* Цитируемый текст:
((

Повторим теперь рассуждения, изложенные в этой главе. Всякая идея есть
копия какого-нибудь предшествующего впечатления или переживания; и если мы
не в состоянии найти впечатление, то можем быть уверены, что нет и
соответствующей идеи. Во всех единичных примерах действий тел или духа нет
ничего, что порождало бы впечатление, а следовательно, могло бы дать нам
идею силы, или необходимой связи. Но когда налицо много однородных примеров
и один и тот же объект всегда сопровождается одним и тем же явлением, мы
приходим к представлению о причине и связи. Мы испытываем тогда новое
переживание или впечатление, а именно привычную связь в мыслях или
воображении между объектом и его обычным спутником; это переживание и
служит прообразом той идеи, которую мы ищем. Ибо, если эта идея вызываетс
рядом однородных примеров, а не единичным примером, ее должно вызывать то
обстоятельство, которое составляет отличие ряда примеров от каждого из них
в отдельности. Но упомянутая привычная связь или переход воображения и есть
единственное обстоятельство, которым они отличаются друг от друга: во всех
других частностях они одинаковы. Первый наблюдавшийся нами пример передачи
движения при столкновении двух бильярдных шаров (я снова возвращаюсь к этой
иллюстрации) обладает полным сходством со всеми другими примерами, которые
могут встретиться нам теперь, за исключением того, что мы первоначально не
могли вывести одно явление из другого, теперь же, после столь длинного ряда
однородных опытов, мы способны это сделать. Не знаю, легко ли будет
читателю понять это рассуждение. Боюсь, что оно стало бы лишь более темным
и запутанным, если бы я стал тратить на него много слов или рассматривать
его с различных точек зрения. Во всех отвлеченных рассуждениях существует
одна точка зрения, благодаря которой - если мы, по счастью, найдем ее - мы
сделаем больше для освещения своего предмета, чем если будем прибегать к
красноречию и всевозможным витиеватым выражениям. Этой-то точки зрения и
надо постараться достигнуть, сохраняя цветы риторики для более подходящих
предметов.

))

Записи о расположении слов и элементов:
((

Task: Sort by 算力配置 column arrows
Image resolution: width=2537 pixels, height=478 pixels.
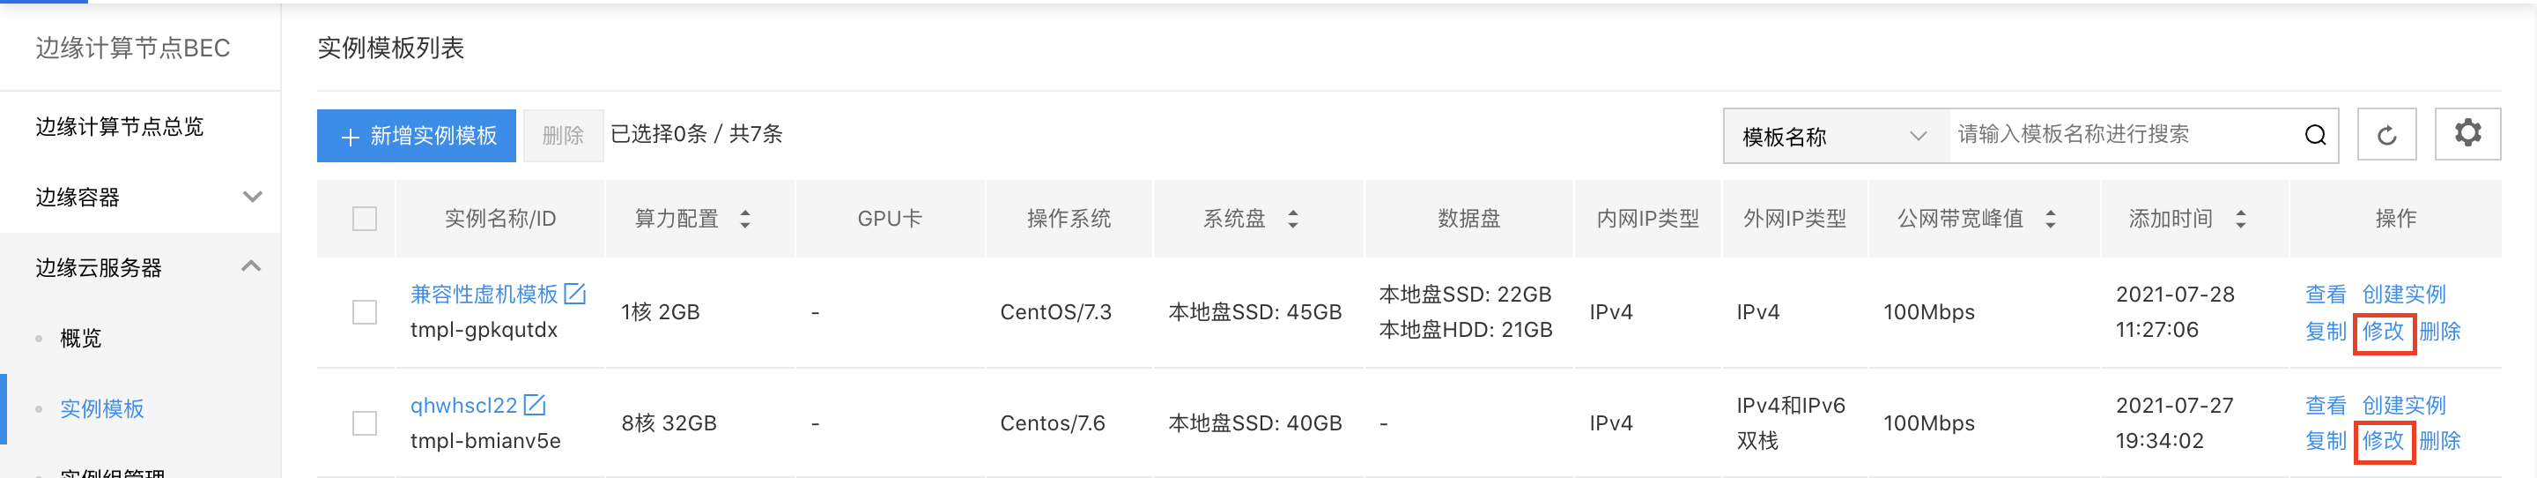Action: click(x=745, y=219)
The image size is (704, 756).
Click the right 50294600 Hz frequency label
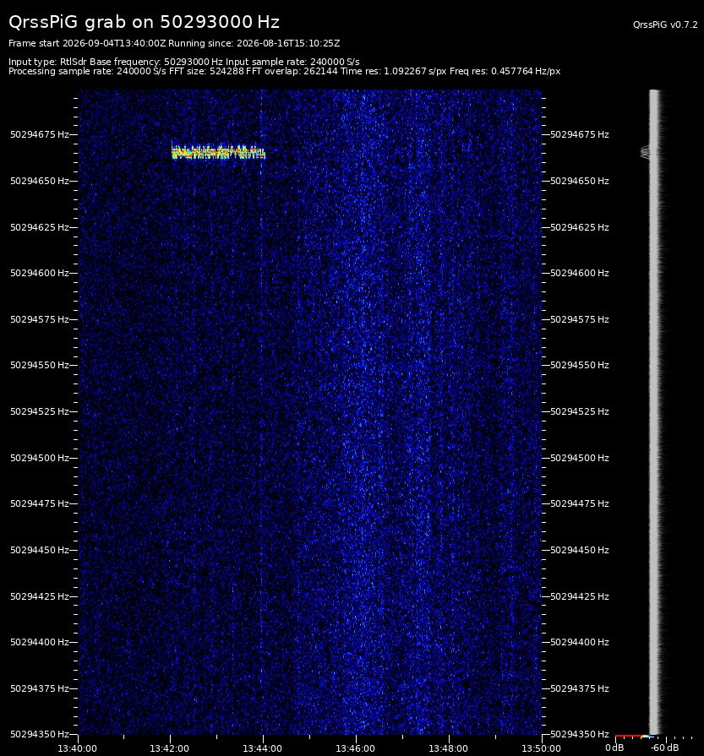[580, 273]
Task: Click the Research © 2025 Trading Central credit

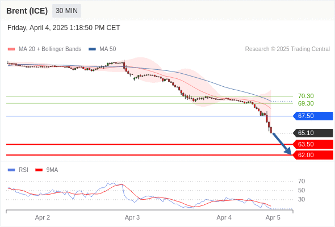Action: pos(287,49)
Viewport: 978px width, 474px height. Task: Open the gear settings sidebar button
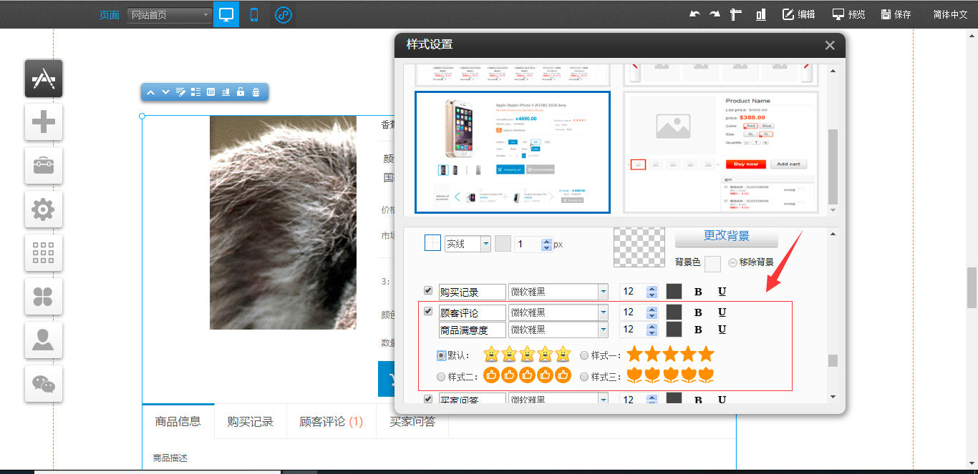tap(44, 209)
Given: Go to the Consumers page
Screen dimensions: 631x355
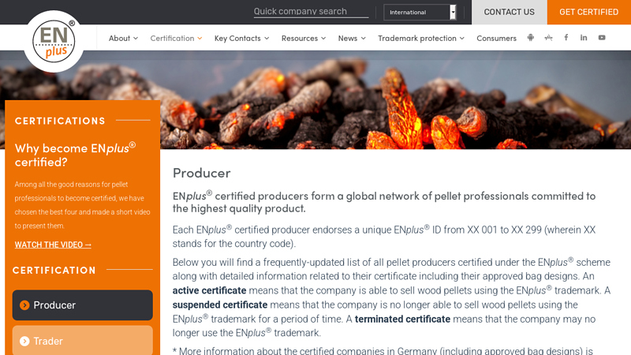Looking at the screenshot, I should point(496,38).
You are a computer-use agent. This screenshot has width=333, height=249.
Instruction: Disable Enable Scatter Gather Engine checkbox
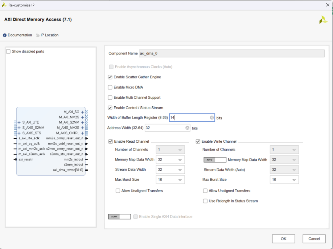(x=110, y=77)
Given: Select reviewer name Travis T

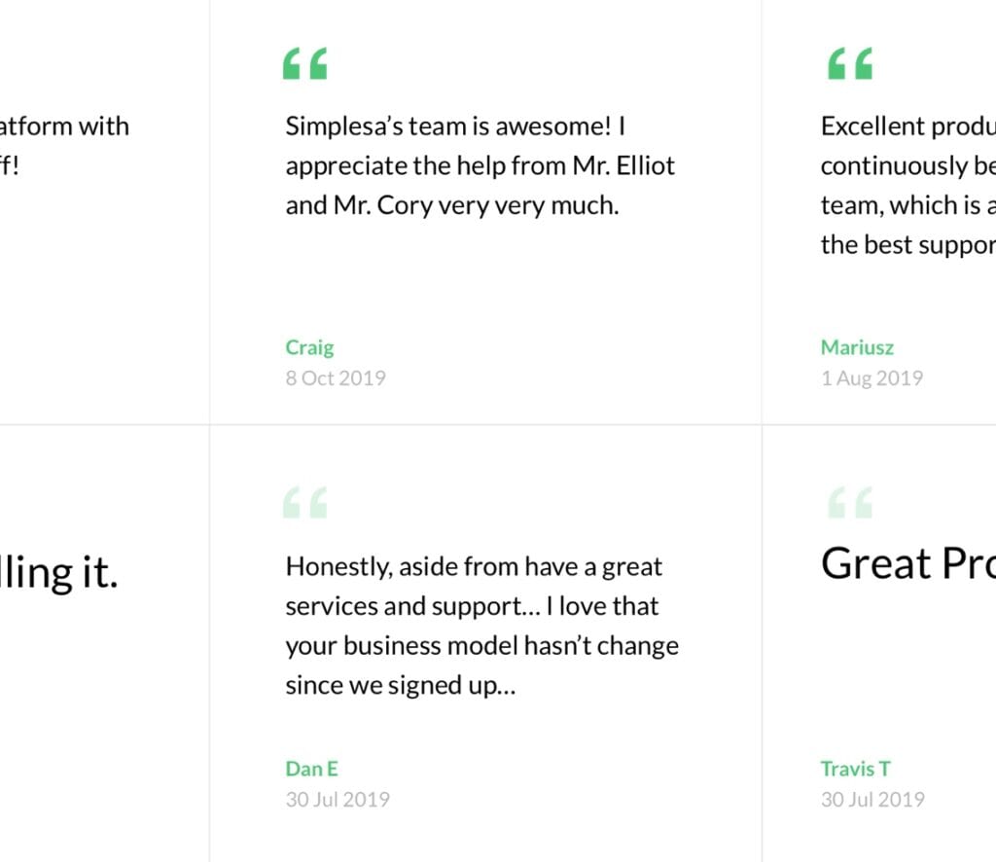Looking at the screenshot, I should 856,769.
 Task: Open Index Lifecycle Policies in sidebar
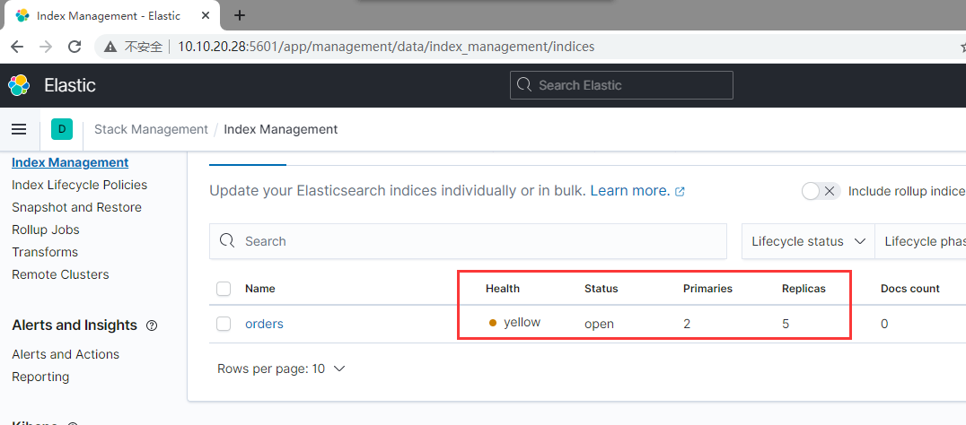coord(80,185)
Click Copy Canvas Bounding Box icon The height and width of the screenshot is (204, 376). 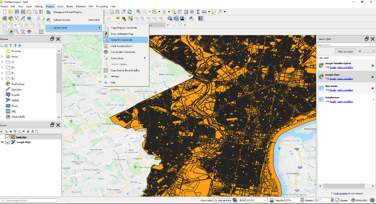point(106,70)
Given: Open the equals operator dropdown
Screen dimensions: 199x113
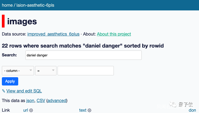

))

* Задания для выполнения:
A: Выпишите из текста о причинной связи все сочетания, в которых союз «или» соединяет два существительных (с зависимыми словами), в том виде, в каком они там стоят.
B: Выведите без изменений строки записей от самого начала до строки с «Looking at the screenshot, I should point(496,38).» включительно, опустив изображения.
Эти записи никак не связаны с текстом.

* Ответы:
A:
впечатления или переживания
тел или духа
силы, или необходимой связи
переживание или впечатление
в мыслях или воображении
привычная связь или переход воображения

B:
Task: Sort by 算力配置 column arrows
Image resolution: width=2537 pixels, height=478 pixels.
Action: click(x=745, y=219)
The image size is (704, 756).
Click the right 50294600 Hz frequency label
[580, 273]
Task: Click the Research © 2025 Trading Central credit

Action: pos(287,49)
Viewport: 978px width, 474px height. Task: Open the gear settings sidebar button
tap(44, 209)
Given: Go to the Consumers page
Screen dimensions: 631x355
Looking at the screenshot, I should point(496,38).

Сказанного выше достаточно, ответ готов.